Birmingham’s PSPO expressly prohibits various free speech activities within a certain restricted area around the abortion facility, including peaceful assembly and giving women information on alternatives to abortion. Among the activities prohibited are, “Protesting, namely engaging in any act of approval or disapproval or attempted act of approval or disapproval, with respect to issues related to abortion services, by any means. This includes but is not limited to graphic, verbal or written means, prayer or counselling …”

This measure, like others implemented or being considered as legislation across the U.K., is a grotesque violation of basic rights that we expect to be protected in any Western country.
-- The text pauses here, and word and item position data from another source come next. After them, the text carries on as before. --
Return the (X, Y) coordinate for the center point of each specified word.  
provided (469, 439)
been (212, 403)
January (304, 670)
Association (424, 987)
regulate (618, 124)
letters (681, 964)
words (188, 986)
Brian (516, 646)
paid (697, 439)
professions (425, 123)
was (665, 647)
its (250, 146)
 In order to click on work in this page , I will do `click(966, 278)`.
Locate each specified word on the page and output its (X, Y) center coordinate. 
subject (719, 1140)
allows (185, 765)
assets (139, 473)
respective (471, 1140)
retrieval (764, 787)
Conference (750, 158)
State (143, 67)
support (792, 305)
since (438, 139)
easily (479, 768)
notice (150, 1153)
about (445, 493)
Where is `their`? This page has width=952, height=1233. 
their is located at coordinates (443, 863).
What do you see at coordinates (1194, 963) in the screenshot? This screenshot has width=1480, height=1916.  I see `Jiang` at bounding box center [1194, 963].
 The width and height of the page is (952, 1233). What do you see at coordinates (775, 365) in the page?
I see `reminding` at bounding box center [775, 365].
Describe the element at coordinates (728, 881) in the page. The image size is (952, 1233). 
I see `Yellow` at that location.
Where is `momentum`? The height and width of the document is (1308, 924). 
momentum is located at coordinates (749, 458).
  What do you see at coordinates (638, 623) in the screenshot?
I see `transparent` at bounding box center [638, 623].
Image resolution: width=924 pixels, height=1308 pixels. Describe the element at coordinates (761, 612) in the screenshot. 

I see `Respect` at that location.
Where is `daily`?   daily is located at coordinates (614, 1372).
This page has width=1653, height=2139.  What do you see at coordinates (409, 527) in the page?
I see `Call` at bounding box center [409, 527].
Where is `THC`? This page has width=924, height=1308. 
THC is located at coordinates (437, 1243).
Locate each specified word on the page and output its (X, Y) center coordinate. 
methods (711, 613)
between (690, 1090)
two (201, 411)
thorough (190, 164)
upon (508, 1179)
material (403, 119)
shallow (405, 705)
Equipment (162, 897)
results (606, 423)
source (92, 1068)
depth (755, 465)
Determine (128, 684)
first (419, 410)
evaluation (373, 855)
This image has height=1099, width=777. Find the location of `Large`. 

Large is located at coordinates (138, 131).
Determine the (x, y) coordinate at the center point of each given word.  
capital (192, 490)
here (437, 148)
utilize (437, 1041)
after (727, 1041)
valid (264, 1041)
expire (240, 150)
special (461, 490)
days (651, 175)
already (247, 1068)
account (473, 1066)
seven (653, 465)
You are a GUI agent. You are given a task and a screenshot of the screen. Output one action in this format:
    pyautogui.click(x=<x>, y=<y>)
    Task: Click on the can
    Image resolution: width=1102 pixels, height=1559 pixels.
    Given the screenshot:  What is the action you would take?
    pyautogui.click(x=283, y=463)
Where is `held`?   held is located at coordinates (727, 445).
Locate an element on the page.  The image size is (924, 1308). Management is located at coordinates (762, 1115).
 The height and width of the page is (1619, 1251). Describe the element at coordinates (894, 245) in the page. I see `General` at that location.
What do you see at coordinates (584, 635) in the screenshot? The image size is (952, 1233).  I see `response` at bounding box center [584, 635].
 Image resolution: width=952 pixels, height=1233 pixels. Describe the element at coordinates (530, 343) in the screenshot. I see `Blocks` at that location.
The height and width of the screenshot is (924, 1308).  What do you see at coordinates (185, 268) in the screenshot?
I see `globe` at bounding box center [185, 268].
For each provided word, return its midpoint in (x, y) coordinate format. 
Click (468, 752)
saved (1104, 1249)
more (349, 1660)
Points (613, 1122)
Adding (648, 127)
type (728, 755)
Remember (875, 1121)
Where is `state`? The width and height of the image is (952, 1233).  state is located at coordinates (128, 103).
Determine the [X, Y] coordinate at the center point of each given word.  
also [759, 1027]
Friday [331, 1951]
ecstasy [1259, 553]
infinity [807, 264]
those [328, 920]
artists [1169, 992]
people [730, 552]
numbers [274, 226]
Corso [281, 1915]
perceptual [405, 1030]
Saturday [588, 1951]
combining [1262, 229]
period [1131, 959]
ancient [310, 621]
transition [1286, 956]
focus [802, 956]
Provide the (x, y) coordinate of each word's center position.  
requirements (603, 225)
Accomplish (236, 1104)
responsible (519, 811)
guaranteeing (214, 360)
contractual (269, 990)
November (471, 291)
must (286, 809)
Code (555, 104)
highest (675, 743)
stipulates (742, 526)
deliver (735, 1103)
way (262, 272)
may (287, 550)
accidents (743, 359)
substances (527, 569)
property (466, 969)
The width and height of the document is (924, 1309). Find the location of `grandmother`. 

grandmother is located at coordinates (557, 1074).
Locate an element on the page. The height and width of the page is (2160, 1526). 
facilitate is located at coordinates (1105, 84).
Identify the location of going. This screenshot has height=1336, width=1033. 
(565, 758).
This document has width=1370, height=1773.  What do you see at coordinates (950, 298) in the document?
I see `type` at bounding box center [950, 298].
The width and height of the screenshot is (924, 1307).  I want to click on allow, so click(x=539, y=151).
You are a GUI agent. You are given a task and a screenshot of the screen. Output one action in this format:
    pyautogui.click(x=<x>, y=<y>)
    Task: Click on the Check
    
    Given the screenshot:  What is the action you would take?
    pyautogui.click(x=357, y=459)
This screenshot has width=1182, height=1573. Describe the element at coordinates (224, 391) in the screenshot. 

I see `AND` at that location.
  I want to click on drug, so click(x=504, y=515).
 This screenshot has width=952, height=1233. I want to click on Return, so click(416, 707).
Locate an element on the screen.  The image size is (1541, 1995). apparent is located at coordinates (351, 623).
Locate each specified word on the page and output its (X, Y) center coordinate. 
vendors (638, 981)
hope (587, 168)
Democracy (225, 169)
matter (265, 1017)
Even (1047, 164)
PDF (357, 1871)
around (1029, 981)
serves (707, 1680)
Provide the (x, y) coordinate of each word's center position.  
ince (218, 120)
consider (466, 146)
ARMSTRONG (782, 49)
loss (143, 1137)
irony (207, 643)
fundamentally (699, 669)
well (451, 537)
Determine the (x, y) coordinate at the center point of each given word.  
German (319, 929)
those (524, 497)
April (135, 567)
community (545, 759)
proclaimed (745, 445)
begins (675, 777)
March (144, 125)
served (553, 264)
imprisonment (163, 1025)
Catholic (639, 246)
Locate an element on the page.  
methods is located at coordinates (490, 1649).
Free speech on public sidewalks, including prayer, should have no geographical restrictions. The purported purpose of these measures is to prevent harassment for women seeking abortions. Of course, harassment is always wrong and should be illegal, but of course harassment already is illegal in the U.K. Make no mistake, the goal here is not to end harassment — it is to marginalize (in this case literally) any speech or religious belief that might disapprove of abortion or offer hurting women an alternative to abortion.

Censorship zones around abortion facilities have been hotly debated across the U.K. in recent months. The threats to freedom of speech, freedom of assembly, and freedom of religion from censorship zones are already evident in Vaughan-Spruce’s case.

ADF International, a religious freedom legal advocacy group, is representing Vaughan-Spruce. ADF’s Lois McLatchie told Nigel Farage on GB News that, “whether this PSPO itself is lawful under international human rights law which protects freedom of religion, freedom of thought, conscience, and belief, and freedom of speech, is another really important question in this case.” It is disturbing that the insistence of some U.K. politicians on making sure women do not see or hear the thoughts or prayers of pro-lifers and Christians is leading them to potentially violate international human rights law.

Pro-abortion activists have claimed that it is not Vaughan-Spruce’s silent prayer that provoked her arrest, but rather her violation of the PSPO. Yet, merely standing in the PSPO area is allowed. It was specifically the act of prayer that was not allowed under the PSPO, and that resulted in Vaughan-Spruce’s arrest. This is without question a religious freedom case.

At its core, religious freedom encompasses the ability to hold and live out your faith. That naturally includes praying in public — especially when your public prayer is done in the privacy of your own head. Free countries must diligently avoid the business of punishing Orwellian thoughtcrimes. After her arrest, Vaughan-Spruce stated, “Nobody should be criminalised for thinking and for praying, in a public space in the U.K.” Quite right.

Arielle Del Turco is Assistant Director of the Center for Religious Liberty at Family Research Council, and co-author of "Heroic Faith: Hope Amid Global Persecution."